年甲斐もなく「ナンパ」をしてしまったのだけれども、このような刺激も人生には必要なものだ。若い頃から、知らない人に声をかけるということは、とても苦手な行為であって、今回も、帰路に着く車の中では、心臓がバクバクしていた。それでも、家に着く頃には、そんな緊張もすっかり消えていて、こんなに刺激の強い出来事を、あっさりと忘れられるのであれば、心に染み込んで、尚且つ一生消えない傷跡を残した「ブラック企業トラウマ」も、消え去ってくれないかと思ってしまう。

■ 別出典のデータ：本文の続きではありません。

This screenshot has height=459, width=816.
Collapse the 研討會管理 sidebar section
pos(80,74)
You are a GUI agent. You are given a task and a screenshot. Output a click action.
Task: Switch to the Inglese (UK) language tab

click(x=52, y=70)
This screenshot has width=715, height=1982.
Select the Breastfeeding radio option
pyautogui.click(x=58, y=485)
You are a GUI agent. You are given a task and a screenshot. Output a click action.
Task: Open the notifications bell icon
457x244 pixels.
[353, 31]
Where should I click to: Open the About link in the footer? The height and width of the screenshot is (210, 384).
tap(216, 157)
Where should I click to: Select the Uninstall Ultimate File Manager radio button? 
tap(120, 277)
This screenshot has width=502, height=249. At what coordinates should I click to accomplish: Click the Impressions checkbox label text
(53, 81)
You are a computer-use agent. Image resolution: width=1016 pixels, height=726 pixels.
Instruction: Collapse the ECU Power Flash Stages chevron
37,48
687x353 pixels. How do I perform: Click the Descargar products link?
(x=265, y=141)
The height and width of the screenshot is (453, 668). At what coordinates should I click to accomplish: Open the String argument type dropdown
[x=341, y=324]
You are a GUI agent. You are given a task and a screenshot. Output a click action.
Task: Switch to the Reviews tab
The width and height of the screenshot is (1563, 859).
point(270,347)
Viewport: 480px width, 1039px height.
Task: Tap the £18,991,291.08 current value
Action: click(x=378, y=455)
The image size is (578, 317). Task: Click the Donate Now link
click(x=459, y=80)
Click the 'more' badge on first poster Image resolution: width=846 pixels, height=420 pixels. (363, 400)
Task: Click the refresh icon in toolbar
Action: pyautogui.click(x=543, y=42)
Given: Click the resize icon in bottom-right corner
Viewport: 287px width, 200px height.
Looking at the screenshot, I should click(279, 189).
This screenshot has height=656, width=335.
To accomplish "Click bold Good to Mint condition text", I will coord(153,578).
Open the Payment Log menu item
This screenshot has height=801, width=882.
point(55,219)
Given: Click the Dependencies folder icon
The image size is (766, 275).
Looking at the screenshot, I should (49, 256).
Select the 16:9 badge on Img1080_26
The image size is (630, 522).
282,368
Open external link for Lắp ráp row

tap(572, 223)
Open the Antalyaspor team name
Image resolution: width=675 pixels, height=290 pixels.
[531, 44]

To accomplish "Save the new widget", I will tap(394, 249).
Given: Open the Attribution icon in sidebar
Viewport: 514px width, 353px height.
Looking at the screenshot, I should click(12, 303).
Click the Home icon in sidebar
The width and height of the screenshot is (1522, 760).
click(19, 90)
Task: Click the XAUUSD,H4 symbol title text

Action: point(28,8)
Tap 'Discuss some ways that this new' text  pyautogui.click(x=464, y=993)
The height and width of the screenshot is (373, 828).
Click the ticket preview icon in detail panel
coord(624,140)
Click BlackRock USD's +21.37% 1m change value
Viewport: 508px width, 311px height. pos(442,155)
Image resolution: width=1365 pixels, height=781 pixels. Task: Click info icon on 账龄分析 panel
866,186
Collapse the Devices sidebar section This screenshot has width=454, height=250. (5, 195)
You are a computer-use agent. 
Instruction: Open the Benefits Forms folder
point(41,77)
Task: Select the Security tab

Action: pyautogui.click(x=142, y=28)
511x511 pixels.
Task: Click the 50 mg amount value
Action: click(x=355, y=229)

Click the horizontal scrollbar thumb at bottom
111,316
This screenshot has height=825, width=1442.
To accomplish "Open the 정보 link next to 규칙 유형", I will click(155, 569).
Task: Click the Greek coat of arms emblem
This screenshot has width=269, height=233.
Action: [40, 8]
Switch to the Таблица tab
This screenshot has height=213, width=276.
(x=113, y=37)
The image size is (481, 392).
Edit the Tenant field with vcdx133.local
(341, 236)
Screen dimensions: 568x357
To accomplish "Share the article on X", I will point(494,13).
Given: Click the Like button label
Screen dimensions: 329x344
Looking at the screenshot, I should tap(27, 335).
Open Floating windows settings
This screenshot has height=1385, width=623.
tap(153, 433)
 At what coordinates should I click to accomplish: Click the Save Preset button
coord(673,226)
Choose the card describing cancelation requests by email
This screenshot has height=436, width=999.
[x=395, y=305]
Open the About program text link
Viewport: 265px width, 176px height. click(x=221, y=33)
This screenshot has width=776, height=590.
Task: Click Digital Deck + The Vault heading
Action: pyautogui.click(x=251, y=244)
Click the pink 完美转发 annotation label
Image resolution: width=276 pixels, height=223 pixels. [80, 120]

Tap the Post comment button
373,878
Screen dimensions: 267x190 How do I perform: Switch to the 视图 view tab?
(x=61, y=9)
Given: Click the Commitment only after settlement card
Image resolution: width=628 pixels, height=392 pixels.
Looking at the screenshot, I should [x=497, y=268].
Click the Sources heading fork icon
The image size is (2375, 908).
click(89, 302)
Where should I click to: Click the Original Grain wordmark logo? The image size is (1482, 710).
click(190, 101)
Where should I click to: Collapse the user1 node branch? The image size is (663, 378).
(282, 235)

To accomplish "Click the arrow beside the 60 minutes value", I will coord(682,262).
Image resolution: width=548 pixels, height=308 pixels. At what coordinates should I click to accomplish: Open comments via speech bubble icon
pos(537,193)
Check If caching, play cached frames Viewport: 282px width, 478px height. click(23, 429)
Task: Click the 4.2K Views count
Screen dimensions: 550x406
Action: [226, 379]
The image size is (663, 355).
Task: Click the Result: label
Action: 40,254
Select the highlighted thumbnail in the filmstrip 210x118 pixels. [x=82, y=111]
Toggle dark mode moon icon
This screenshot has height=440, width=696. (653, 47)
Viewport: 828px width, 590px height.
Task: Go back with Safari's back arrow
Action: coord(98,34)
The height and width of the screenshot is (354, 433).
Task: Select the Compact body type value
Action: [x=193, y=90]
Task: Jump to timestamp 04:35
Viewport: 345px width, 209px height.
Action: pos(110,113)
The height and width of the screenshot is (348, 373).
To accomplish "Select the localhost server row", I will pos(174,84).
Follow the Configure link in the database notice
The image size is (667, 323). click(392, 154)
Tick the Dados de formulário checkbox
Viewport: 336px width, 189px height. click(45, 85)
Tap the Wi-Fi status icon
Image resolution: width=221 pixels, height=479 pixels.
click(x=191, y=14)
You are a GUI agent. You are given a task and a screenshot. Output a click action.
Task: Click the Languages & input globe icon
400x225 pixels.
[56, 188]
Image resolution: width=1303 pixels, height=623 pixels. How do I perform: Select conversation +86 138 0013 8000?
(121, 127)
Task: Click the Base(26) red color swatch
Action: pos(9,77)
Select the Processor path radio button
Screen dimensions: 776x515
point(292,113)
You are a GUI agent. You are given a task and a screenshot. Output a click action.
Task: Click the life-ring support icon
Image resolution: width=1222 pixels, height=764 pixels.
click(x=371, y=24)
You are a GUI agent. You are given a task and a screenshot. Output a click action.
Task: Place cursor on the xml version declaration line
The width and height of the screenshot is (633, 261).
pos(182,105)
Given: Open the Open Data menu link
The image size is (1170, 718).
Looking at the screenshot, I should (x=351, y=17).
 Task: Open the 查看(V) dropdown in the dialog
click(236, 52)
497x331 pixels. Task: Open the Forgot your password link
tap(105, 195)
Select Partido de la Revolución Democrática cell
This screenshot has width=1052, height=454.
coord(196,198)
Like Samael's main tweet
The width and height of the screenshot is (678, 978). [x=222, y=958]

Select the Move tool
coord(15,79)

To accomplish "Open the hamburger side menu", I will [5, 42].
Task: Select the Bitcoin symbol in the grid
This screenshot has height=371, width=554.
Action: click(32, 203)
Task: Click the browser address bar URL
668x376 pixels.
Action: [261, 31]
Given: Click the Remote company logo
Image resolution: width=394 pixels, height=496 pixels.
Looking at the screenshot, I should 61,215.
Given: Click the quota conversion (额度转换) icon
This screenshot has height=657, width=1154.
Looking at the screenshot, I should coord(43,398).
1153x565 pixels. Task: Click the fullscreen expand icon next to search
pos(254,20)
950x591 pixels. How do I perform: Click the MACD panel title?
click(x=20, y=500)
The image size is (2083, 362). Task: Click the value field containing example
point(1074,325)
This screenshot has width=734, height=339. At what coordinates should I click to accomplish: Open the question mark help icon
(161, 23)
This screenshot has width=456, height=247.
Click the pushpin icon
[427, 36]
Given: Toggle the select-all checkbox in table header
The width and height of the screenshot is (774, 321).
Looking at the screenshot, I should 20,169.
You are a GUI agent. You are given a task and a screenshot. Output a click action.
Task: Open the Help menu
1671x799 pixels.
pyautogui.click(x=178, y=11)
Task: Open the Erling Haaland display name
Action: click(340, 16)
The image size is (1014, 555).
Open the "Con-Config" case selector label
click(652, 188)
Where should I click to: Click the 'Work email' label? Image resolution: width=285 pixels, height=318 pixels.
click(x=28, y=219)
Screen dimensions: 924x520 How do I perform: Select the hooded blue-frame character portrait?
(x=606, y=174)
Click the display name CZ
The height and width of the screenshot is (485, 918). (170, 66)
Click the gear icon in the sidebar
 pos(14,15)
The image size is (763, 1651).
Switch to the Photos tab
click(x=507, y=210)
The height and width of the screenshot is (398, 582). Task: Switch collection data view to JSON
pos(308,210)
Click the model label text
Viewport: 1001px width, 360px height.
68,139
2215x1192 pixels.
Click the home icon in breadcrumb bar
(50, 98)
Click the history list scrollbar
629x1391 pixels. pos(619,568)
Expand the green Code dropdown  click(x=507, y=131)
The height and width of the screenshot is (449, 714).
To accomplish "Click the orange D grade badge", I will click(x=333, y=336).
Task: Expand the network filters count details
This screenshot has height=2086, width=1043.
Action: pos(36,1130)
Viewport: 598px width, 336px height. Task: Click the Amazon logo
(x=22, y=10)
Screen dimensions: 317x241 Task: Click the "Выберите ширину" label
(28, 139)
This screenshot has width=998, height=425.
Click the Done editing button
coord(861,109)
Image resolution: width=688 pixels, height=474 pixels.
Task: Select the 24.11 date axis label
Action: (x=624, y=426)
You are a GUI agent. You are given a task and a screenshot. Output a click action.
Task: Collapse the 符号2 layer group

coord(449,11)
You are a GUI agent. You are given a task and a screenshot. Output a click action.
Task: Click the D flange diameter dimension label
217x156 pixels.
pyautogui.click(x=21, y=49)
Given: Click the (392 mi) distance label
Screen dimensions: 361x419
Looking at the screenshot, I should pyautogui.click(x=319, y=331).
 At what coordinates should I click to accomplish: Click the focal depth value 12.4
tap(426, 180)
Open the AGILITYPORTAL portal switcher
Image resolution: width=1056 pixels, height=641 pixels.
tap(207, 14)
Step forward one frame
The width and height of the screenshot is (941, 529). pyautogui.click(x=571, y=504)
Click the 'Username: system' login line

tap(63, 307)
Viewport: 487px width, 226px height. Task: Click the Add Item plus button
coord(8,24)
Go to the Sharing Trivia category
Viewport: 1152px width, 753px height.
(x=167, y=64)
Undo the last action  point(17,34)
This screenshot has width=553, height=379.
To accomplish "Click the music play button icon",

空気が冷えている。冬の空気だ。ピリリとしている。今、正午を周り、空気を入れ換えてみると、部屋の中に清らかな血液が廻るかのような運気の流れを感じる。カーテンは軽く揺れ、日差しも鮮明に部屋を照らす。コーヒーを飲む。記事を作成する。床は、すでにルンバで綺麗になっている。こんなにシンプルな生活の中で、すごく高い満足度を得られる。高級車に高級腕時計。きらびやかなハイブランドを着込む女性。どれもかつて思い描いていた贅沢だったのだけれども、今は、コンパクトカーにアップルウォッチ、同じ趣味を持つ女性のなかに、「安心感」を得られる。コスパとかなんとかいうモノサシでは測れない、結局の幸福感というのは、実際に生活している中で、決して背伸びすることなく得られる対象に、存在するのだと思う。

こんな大らかな内容の記事を書けるのは、やはり昨日、魅力的な女性に声をかけ、そこからそれが起爆剤になるまではいかないけれど、いつもとは違う角度からの光を差し込んで見えた世界に、確かに存在していた価値観を見つけられたからなのかもしれない。ゼロに何をかけてもゼロ。この考え方をしていると、何か淀んだ世界の中に停滞し続けてしまう状態が長引いてしまったのであれば、そこを突破するためには、自分から勇気のいるアクションを加えていかなければならないのだろうと感じたのであった。